Si chiama AWorld, è stata selezionata dalle Nazioni Unite in vista di Cop26 e prova a guidarci nelle piccole scelte quotidiane per affrontare la crisi climatica.

AWorld, l’ha messa a punto l’omonima startup italiana e l’Onu l’ha selezionata come applicazione ufficiale a supporto della campagna ActNow contro la crisi climatica. L’app e la campagna si trovano d’altronde a meraviglia: la seconda punta proprio a promuovere le piccole azioni quotidiane, quelle che ciascuno di noi può mettere in pratica nella sua vita di tutti i giorni. “Ognuno di noi può aiutare a limitare il riscaldamento globale e prendersi cura del nostro pianeta – spiegano le Nazioni Unite -. Facendo scelte che hanno effetti meno dannosi sull'ambiente possiamo essere parte della soluzione e influenzare il cambiamento”. Piattaforme di queste azioni sono un chatbot e appunto l’app, lanciata un anno fa, grazie alle quali sono state finora registrati oltre quattro milioni di piccole-grandi scelte individuali. 

Ma davvero può bastare un’app a cambiare gli atteggiamenti di ogni giorno in tema di sostenibilità?

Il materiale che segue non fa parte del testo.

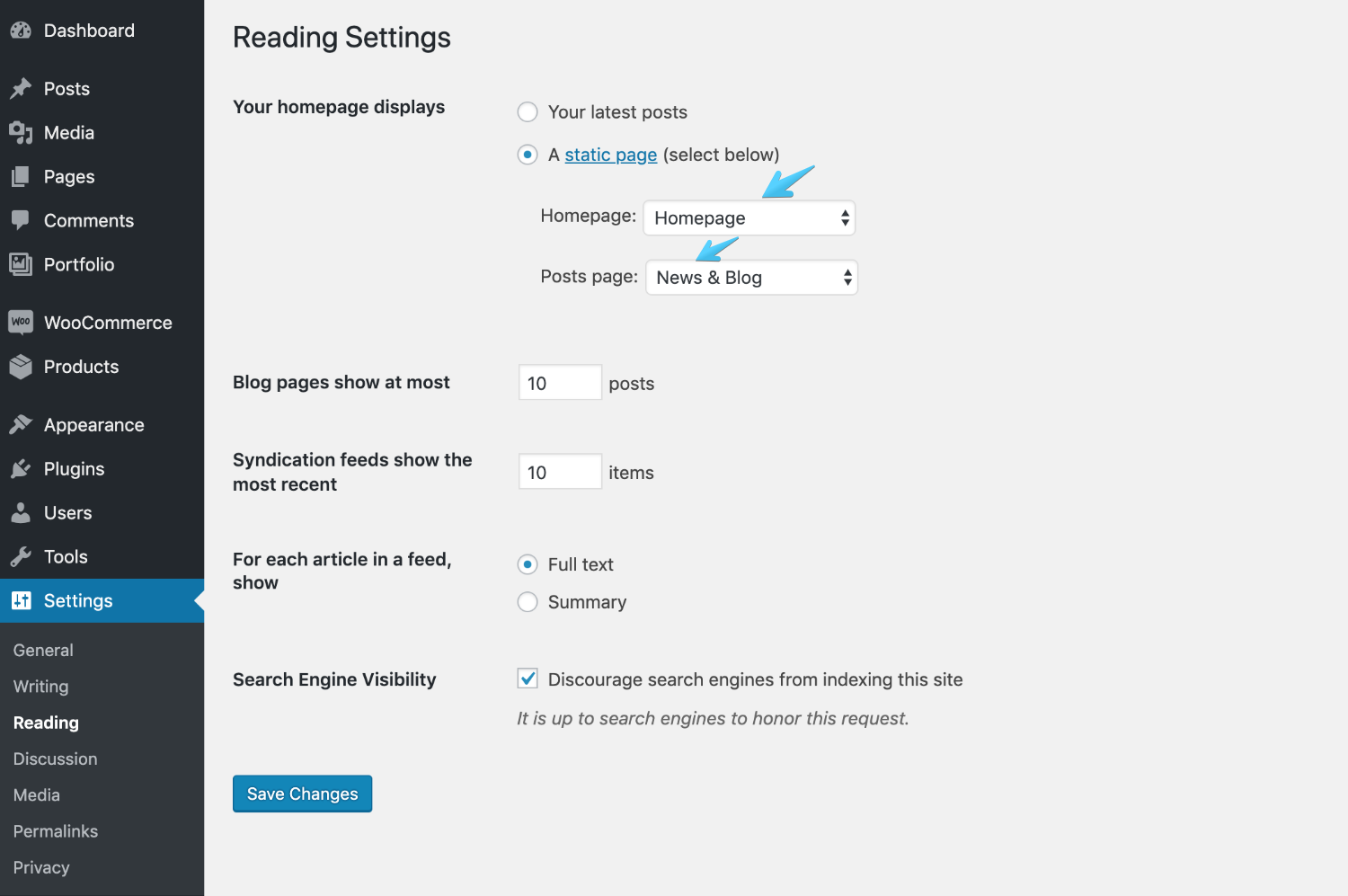Viewport: 1348px width, 896px height.
Task: Follow the 'static page' link
Action: (611, 155)
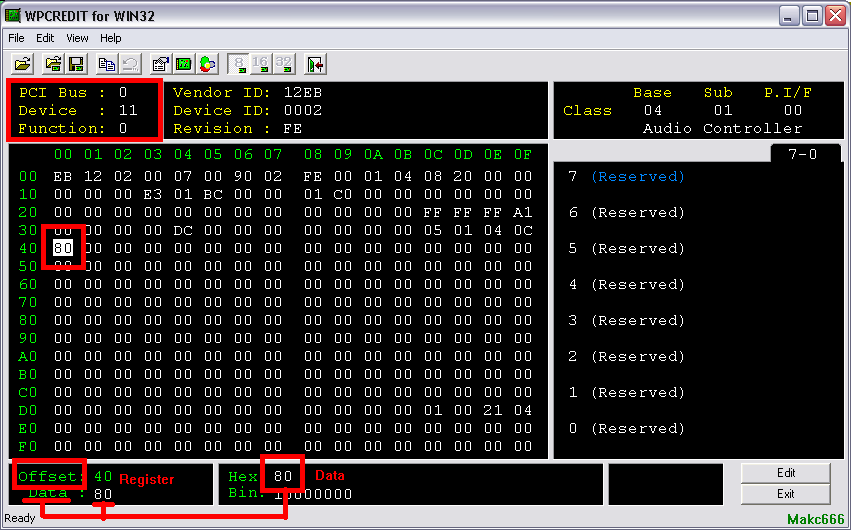Click the Open file toolbar icon
This screenshot has height=530, width=851.
(22, 64)
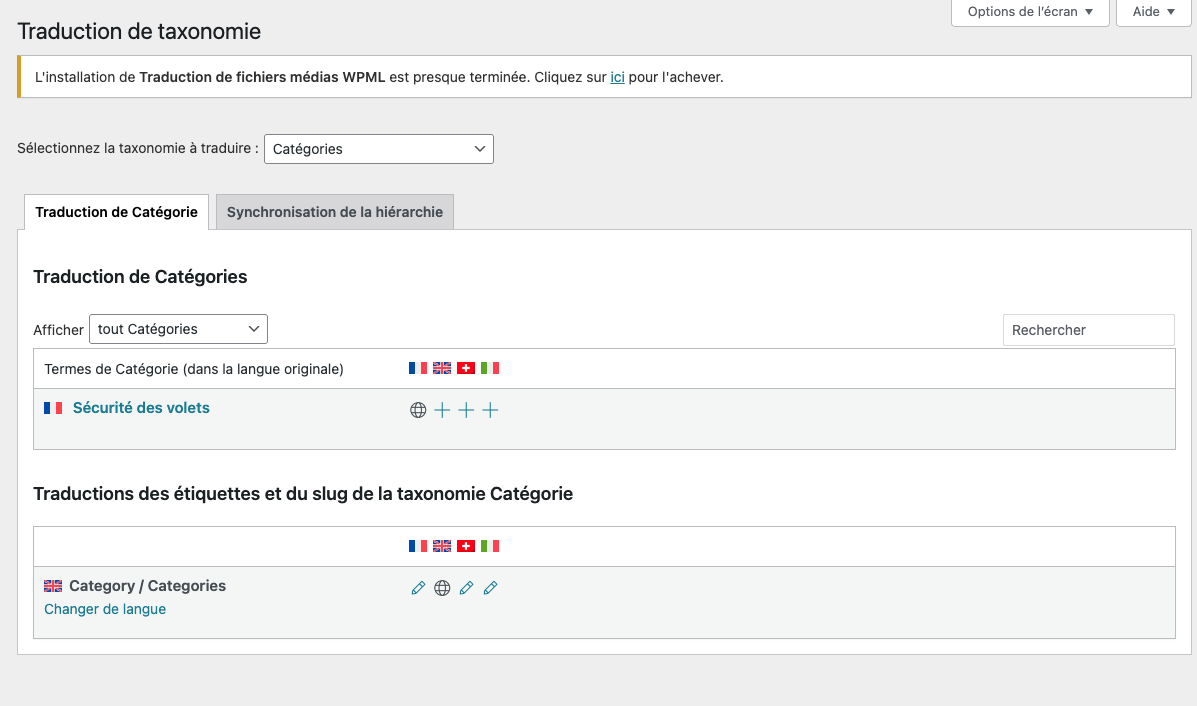Edit French labels for Category / Categories
Image resolution: width=1197 pixels, height=706 pixels.
418,588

Molte delle app che usiamo ogni giorno hanno cambiato il modo in cui vediamo le cose, in cui interagiamo e comunichiamo – conclude il cofondatore -. Oggi abbiamo la possibilità di condividere in ogni momento frammenti della nostra quotidianità: un dolce fatto in casa, i successi personali oppure momenti che riteniamo importanti sono disponibili ai nostri amici direttamente sul loro smartphone. Perché allora non condividere anche comportamenti virtuosi e sostenibili? Sappiamo che non è facile cambiare il proprio stile di vita e farsi strada tra le occasioni a basso costo, la comodità di alcuni servizi o semplicemente un’abitudine”.

AWorld tenta di dare una mano proprio in questa fase: se non sai da dove iniziare, sull’app trovi una lista di 34 abitudini sostenibili da tenere sempre sotto mano e da cui partire per migliorare la tua impronta ecologica e il tuo impatto.